16 Nisan referandumu sonrasında YSK’nın ortaya koyduğu skandal tutumla ilgili “hayır” cephesinin itirazları haklı olarak sürerken, diğer yandan anayasa değişikliğinin nasıl bir Türkiye yaratacağına ilişkin tartışmalar da devam ediyor. Tartışmaların büyük bir kısmı, AKPM’nin Türkiye hakkında verdiği takip kararı ve Türkiye-AB ilişkileri üzerine odaklanırken, bazıları da uzun dipnotlar, parantezler, tırnaklar ve bolca üç nokta kullanarak (ne diyeceğini bilememekten), anayasa değişikliğinin nasıl bir devlet örgütlenmesi yaratacağı konusunda kehanetlerde bulunan konuşmacılar etrafında şekilleniyor. Kuşkusuz, her iki tartışma çerçevesini de konuşmacılar açısından zorlu birer maratona dönüştüren şey, meşruiyeti sorgulanan bir referandumdan çıkan % 51 ile sorunlu demokrasiden otoriterizme evrilen bir ülkeden demokrasi devşirmenin imkansızlığıdır. Bu itirazlar ve tartışmalar elbette sürecek ve sürmeli. Ancak ben bütün bunlara başka bir pencereden katkı yapmak istiyorum.
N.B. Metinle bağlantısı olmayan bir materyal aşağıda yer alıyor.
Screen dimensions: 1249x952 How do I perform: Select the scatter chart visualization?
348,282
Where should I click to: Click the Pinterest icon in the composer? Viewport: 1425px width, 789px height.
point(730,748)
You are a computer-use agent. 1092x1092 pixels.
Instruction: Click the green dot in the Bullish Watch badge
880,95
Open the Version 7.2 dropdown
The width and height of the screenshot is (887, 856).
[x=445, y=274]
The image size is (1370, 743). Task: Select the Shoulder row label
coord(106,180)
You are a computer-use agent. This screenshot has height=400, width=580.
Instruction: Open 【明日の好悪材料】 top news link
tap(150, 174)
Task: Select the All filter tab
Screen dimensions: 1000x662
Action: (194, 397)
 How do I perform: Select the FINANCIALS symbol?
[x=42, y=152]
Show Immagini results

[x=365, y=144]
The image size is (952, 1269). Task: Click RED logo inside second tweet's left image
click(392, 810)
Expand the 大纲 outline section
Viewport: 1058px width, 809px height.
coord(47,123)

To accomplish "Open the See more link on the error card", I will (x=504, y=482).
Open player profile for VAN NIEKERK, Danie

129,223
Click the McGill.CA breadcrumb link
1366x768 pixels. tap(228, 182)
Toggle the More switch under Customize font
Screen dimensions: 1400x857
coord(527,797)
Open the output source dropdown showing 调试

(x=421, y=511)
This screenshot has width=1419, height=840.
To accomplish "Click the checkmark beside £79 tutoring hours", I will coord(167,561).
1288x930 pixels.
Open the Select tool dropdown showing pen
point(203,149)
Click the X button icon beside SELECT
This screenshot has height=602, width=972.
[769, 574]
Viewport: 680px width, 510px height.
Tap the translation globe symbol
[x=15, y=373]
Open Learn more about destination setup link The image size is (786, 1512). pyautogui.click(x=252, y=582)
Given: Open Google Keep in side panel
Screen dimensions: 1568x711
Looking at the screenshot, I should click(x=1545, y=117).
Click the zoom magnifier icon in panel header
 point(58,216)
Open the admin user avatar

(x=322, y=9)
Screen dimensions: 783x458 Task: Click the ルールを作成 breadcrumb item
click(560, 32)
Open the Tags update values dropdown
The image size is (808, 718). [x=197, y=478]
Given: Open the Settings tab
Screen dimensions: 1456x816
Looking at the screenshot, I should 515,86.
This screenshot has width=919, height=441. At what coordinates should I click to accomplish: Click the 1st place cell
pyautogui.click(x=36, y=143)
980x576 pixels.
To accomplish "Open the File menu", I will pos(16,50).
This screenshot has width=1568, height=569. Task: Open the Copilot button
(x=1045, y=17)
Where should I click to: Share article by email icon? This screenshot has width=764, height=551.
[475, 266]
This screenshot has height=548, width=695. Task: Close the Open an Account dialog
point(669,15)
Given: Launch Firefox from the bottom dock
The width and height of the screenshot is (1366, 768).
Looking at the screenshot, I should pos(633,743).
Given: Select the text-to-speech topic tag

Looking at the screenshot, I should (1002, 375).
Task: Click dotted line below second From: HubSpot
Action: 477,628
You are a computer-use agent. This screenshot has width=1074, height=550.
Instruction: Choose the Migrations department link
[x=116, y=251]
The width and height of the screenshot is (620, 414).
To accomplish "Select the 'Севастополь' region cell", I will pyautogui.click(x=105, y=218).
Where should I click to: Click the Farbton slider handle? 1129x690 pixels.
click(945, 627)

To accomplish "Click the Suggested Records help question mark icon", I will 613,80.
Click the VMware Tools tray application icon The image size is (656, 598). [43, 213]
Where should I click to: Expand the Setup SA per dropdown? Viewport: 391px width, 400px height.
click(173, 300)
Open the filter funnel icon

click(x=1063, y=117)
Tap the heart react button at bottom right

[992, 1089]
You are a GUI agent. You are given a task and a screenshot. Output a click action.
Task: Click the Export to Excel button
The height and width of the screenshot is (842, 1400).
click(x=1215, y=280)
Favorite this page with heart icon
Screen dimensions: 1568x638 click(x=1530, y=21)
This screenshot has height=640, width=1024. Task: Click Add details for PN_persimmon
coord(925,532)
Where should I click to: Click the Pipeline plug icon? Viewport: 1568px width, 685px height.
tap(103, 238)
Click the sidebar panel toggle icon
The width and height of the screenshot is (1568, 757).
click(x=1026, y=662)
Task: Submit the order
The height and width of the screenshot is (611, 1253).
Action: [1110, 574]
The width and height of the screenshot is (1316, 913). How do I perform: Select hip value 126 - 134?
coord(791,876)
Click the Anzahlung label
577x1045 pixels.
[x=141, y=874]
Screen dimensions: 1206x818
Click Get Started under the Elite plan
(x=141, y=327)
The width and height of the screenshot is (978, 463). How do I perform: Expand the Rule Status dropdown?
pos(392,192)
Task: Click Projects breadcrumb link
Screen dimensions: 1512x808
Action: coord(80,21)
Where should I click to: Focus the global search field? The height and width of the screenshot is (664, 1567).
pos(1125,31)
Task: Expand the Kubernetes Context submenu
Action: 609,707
Referandum akşamı, “atı alanın Üsküdar’ı geçtiği”nin ilan edildiği saatlerde, yanımdaki arkadaşlardan biri cep telefonunu uzatarak, ekrandaki haberi okumamı istedi. Haberde, referandum sonucunu kutlamak için alanlara çıkan gruplardan bazılarının, “Cenk, cihat, şehadet!” sloganları attığı yazılıydı. Şaşırmadım. İnsanı/bireyi bütün niteliklerinden soyutlayıp, onu yaratanın tanrı olduğu inancından hümanizm devşirerek “demokrasi” havariliği yapanların; cengi, cihatı ve şehadeti “demokratik” bir araç olarak anlamaları pekala mümkündü. Belki de asıl mesele çok başkaydı.
Belki de asıl mesele;
- Ard arda alınan yenilgilerden sonra orduyu Avrupa tipinde modernleştirmek isteyen İslam Halifesi-Paşidah III. Selim’i küffar ilan ederek tahtından indirmek,
- Hukuk alanında inanç eşitliği getirdi, rüştiyelere harita astırdı v.s. diye II. Mahmut’u frenklikle suçlamak ,
- Tanzimat’tan sonra Tıbbiye açılınca “Adam kesiyorlar!”, Mülkiye açılınca “Dinsiz yetiştiriyorlar!” diyerek köhnemiş Medereseleri bilimselliğe yeğ tutmak,
- Halkın da yönetime katılmasını isteyen Meşrutiyet yanlılarını, vatan haini İslam düşmanları ilan ederek Kızıl Sultan II. Abdülhamit’e jurnallemek,
- Zaten hiç bir hükmü kalmayan Saltanat ve Hilafet makamlarını feshedip; Anadolu’da laik bir cumhuriyet kurduğu için Mustafa Kemal’e hasımlık gütmek,
- Anadolu aydınlanmasının bel kemiği Köy Enstitüleri’ni “komünist yuvası” diye kapatmak,
- 6-7 Eylül’de İstanbul ve İzmir’de gayr-ı müslimlere saldırmak, mallarını yağmalamak, yurtlarından kovmak,
- 6. Filo karşıtı eylem yapanları linç edip, yine 6. Filo için şükür namazı kılmak,
- Sivas’ta Madımak’ı ateşe verip 33 masum insanın yaşamına son vermek gibi bi’şeydi.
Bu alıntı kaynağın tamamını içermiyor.